Chuck Bednar for redOrbit.com – @BednarChuck
There’s a new hope for Star Wars fans dreaming of a rocky planet that orbits a binary star like Luke Skywalker’s homeworld of Tatooine: astrophysicists from the University of Utah and the Smithsonian Astrophysical Observatory say that such a planet could theoretically exist.
To date, only uninhabitable gas-giants have been discovered circling twin-star systems, but the new study (which has been submitted to the Astrophysical Journal for review) uses mathematical simulations to show that habitable Tatooine-like planets not only exist, but may be widespread.

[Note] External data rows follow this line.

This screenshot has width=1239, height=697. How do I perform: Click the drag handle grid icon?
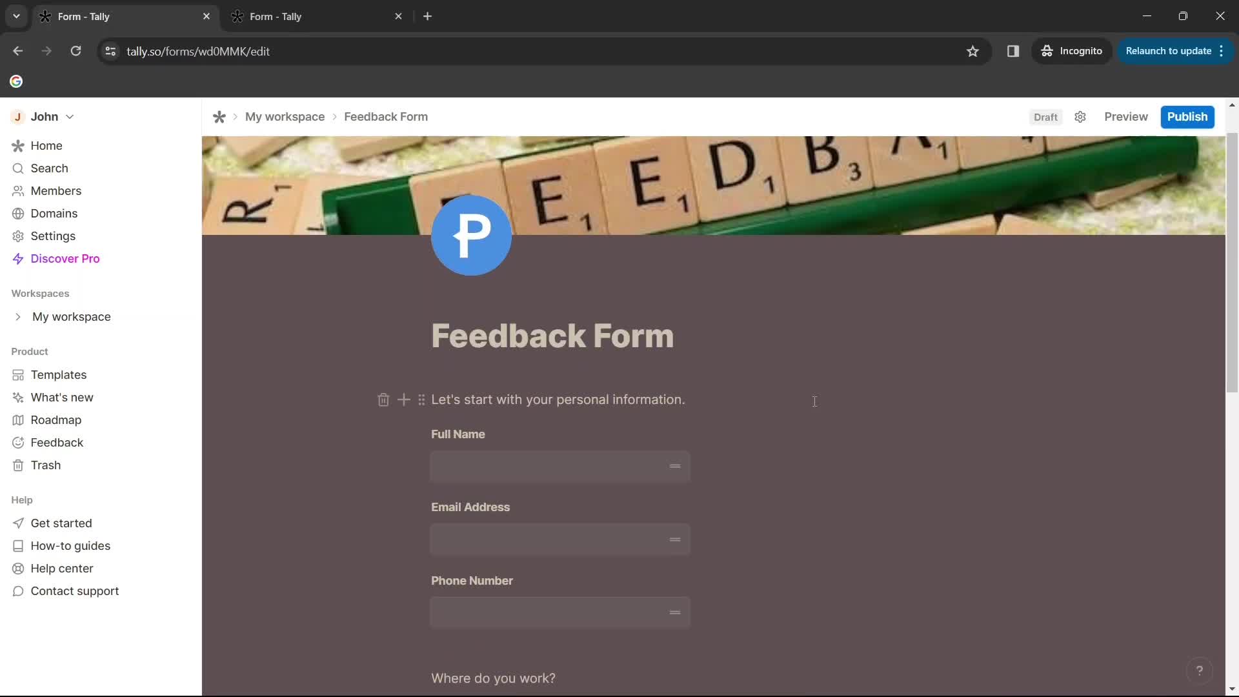421,399
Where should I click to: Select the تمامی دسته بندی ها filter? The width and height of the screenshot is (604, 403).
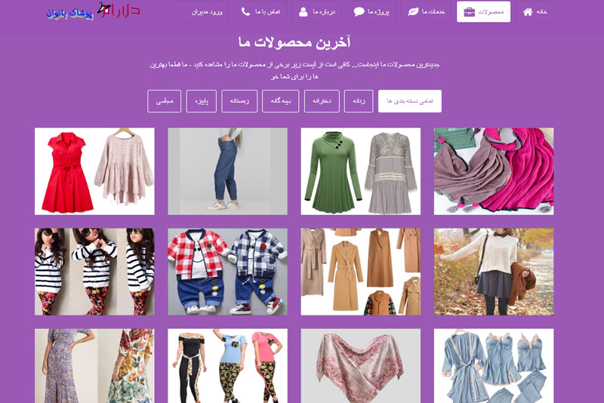[x=410, y=101]
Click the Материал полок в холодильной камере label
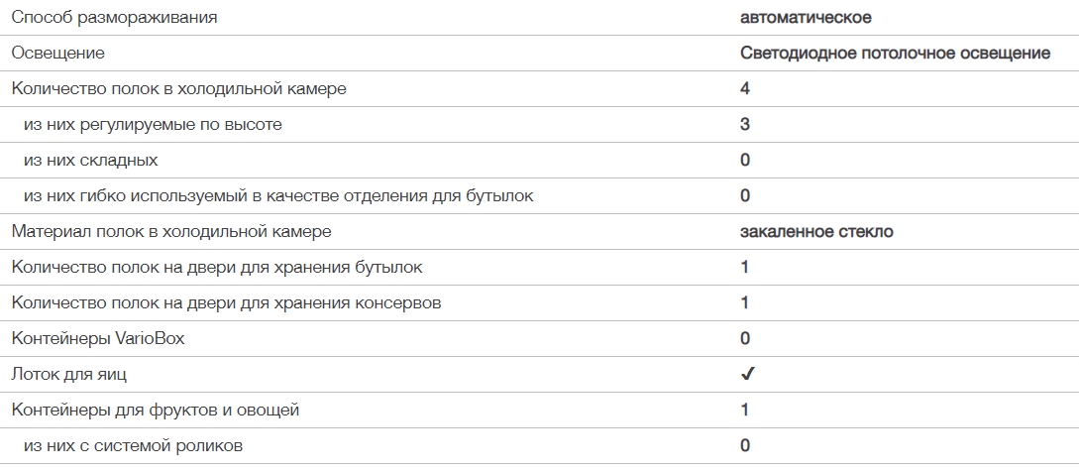Screen dimensions: 1079x472 point(171,231)
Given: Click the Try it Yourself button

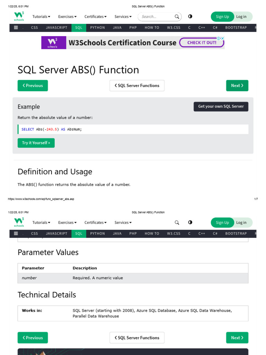Looking at the screenshot, I should 36,143.
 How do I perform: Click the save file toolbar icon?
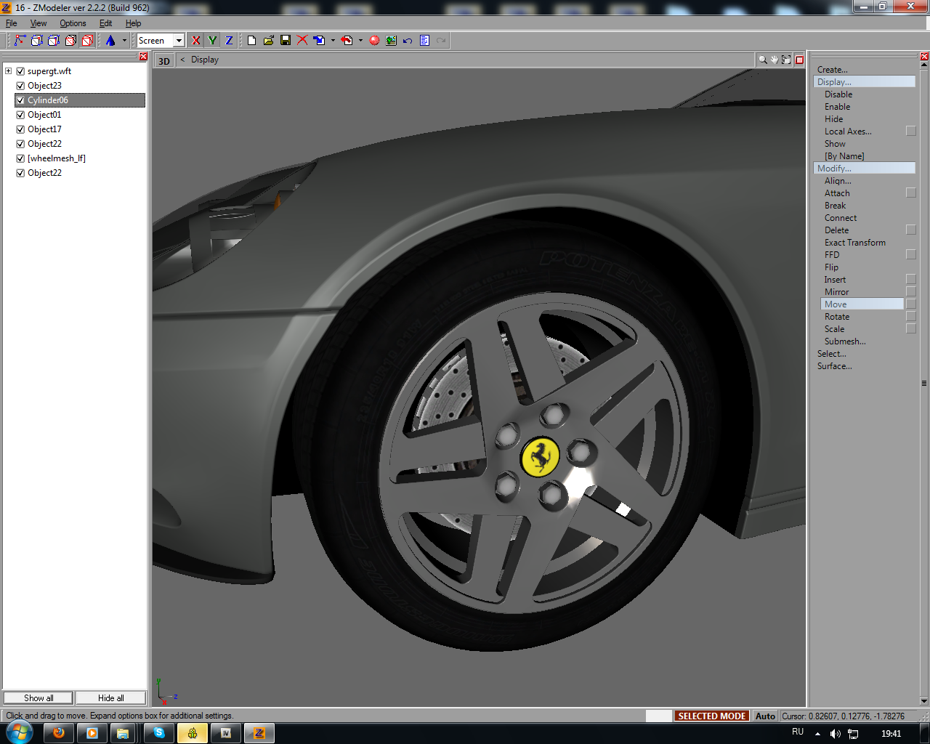[x=286, y=41]
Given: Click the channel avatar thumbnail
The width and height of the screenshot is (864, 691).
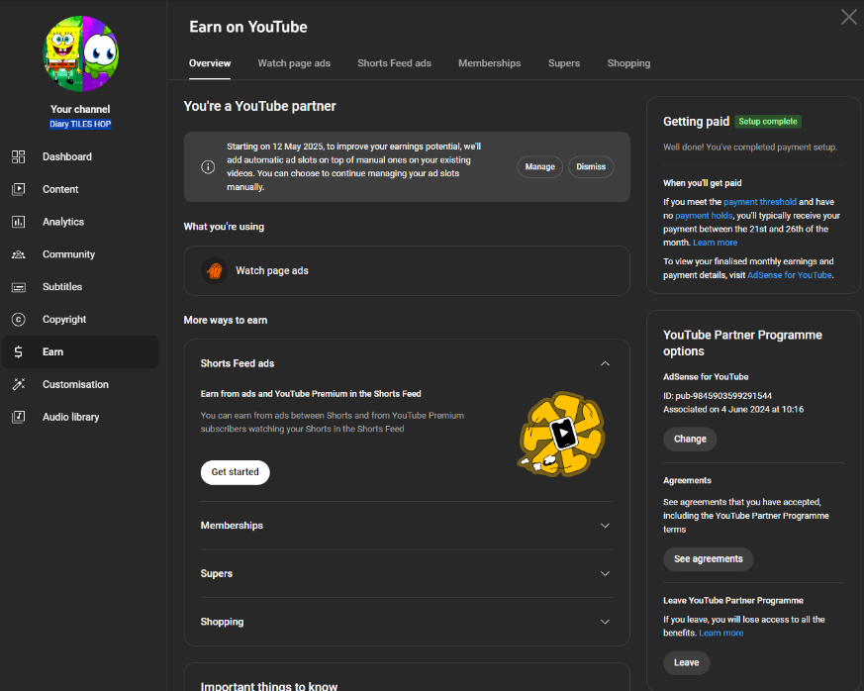Looking at the screenshot, I should [x=81, y=53].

In their paper, Ben Bromley of the University of Utah and Scott Kenyon from the Smithsonian Astrophysical Observatory write that “Tatooine sunsets may be common after all… Our main result is that outside a small region near a binary star, [either rocky or gas-giant] planet formation can proceed in much the same way as around a single star.”
Dust bunnies under the the bed
Using a series of mathematical formulas to describe how binary stars can be orbited by asteroid-sized rocks that clump together to form planets (also known as planetesimals), the study authors create a scenario in which “planets are as prevalent around binaries as around single stars.”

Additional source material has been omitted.